Sprawy sercowe...

smartini   fb & insta: dokłaczone
07 listopada 2017 13:52
O to to. I dlatego piszę, że dziwią mnie niektóre historie opisywane przez użytkowników. Bo my, dobre dusze, tego nie wykorzystamy bo i po co. Ale byłemu mężowi, urażonemu adoratorowi, koleżance w pracy, która myśli że powinna była dostać awans zamiast nas - tym ludziom może odwalić i im akurat bardzo łatwo będzie takie informacje z forum wygrzebać.
Anonimowość w sieci to najbardziej fikcyjna rzecz. To jest miejsce tak samo realne jak kawiarnia, klasa czy openspace w korpo
smarcik   dni są piękne i niczyje, kiedy jesteś włóczykijem.
07 listopada 2017 13:56
To jest miejsce tak samo realne jak kawiarnia, klasa czy openspace w korpo


A czasem nawet bardziej, bo słowo pisane nie znika.

To trochę tak jak z ludźmi którzy myślą, że jak im znika zdjęcie ze Snapchata to ono znika naprawdę..  🙂 Albo choćby afera Ashley Madison.
smartini   fb & insta: dokłaczone
07 listopada 2017 13:57
smarcik, dokładnie, internet pamięta 😉 i daje czas na research. Można stanąć nago na środku ulicy i zobaczy nas promil tych, którzy zobaczą nagie zdjęcie w internecie 😉
JARA   Dumny posiadacz Nietzschego
07 listopada 2017 14:03
Wystarczy tylko upubliczniać "rzeczy", z którymi nie mamy problemy, aby mówić je publicznie. 😉
Ileż razy mi się zdarzyło, że ktoś do mnie podchodzi i mnie rozpoznaje, że to ja z rv. Nie powiem dziwne to czasami jak ja tej osoby w ogóle nie kojarzę, a padają pytania jak tam Unisono jak tam pies, starty. Jeszcze w końskim środowidku to w miarę przeiwydwalne, ale też na uczelni mnie niektóre osoby tak poznawały więc.. świat jest mały i warto zwracać uwagę na to co się pisze🙂

smartini   fb & insta: dokłaczone
07 listopada 2017 14:18
Mnie ludzie to jeszcze jako tako czasem poznają z roli fotografa (ja tych ludzi już nie i jest głupio :P), w westowym środowisku przez Budynia ale moim hitem była zaszłoroczna gościnna wizyta na Hubertusie w Facimiechu i pytanie podczas późniejszej imprezey 'Ej, to Ty jesteś ta ze snapa Julki?! Mieszkasz u niej?'
😁
Scottie   Cicha obserwatorka
07 listopada 2017 14:26
smartini, no wiadomo, jak się uprzeć to można i nr konta danej osoby znaleźć. Chodziło mi raczej o to, że kto już długo siedzi na forum (czyli osoby znające trzynastkę), to wie, żeby drastycznych historii ze swojego życia nie zdradzać 🙂 Tym bardziej, jeśli się jest aktywnym w innych wątkach.

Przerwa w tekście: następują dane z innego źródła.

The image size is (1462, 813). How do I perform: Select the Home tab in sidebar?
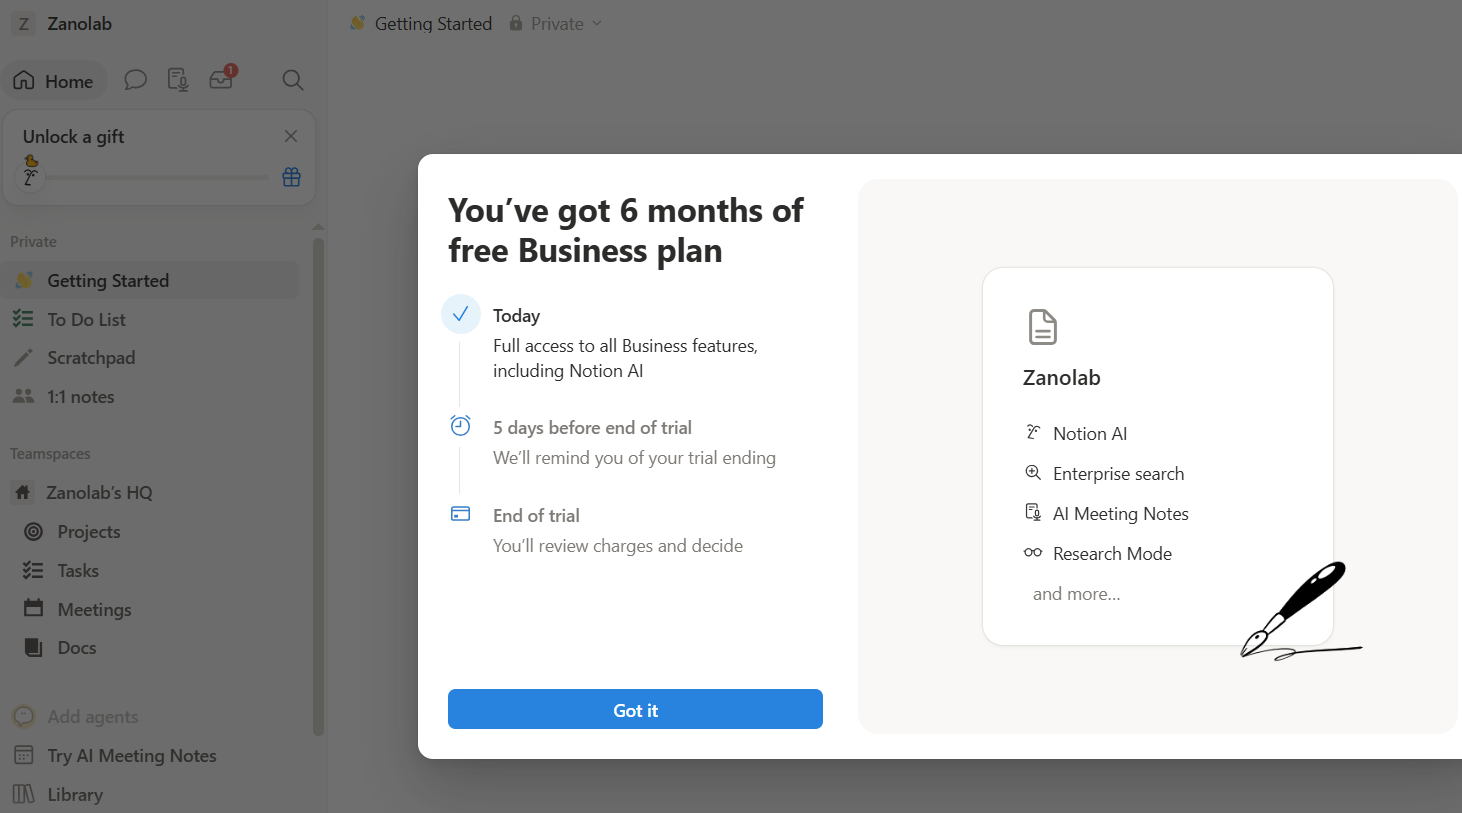(x=54, y=81)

Dałam za przykład KaskaD30, bo na towarzyskim dziale odzywa się chyba tylko tutaj. Nie jestem tego pewna na 100%, bo nie śledzę jej dokładnie na forum.

Scottie nigdy Ci się nie zdarzyło żeby na jakiejś końskiej imprezie ktoś do Ciebie podszedł "aaaa to Ty z r-v!" ?  😉 Bo mi owszem a jestem mało rozpoznawalnym użytkownikiem. Jakoś tak o wielu osobach wiem, jak się nazywają, co robią, a de facto wcale mnie to nie interesuje. Gdyby kogoś jednak interesowało to na podstawie forum można wyciągnąć naprawdę setki informacji o danej osobie.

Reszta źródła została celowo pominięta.